Swap "icon" for "symbol" in the material from the line containing "Select the Ocean" through the end of the material, and write out those lines again with nothing else changed.

## Records from a data source
+++++
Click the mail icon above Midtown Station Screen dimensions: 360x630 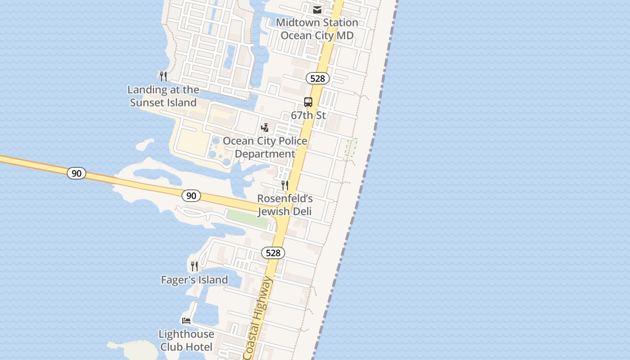[317, 10]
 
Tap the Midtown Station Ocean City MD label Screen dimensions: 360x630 [317, 29]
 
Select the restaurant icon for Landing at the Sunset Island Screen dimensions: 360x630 [163, 76]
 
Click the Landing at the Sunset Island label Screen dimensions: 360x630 [163, 96]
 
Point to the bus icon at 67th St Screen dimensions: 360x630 [308, 102]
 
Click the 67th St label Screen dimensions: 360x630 [308, 115]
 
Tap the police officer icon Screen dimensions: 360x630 [265, 128]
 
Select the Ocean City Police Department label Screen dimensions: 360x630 [265, 147]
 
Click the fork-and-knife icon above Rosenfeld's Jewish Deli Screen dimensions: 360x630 [285, 185]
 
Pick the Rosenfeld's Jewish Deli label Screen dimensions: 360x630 [285, 205]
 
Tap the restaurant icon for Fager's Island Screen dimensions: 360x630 [194, 266]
+++++
## Final result
Select the Ocean City Police Department label Screen dimensions: 360x630 [265, 147]
 
Click the fork-and-knife symbol above Rosenfeld's Jewish Deli Screen dimensions: 360x630 [285, 185]
 
Pick the Rosenfeld's Jewish Deli label Screen dimensions: 360x630 [285, 205]
 
Tap the restaurant symbol for Fager's Island Screen dimensions: 360x630 [194, 266]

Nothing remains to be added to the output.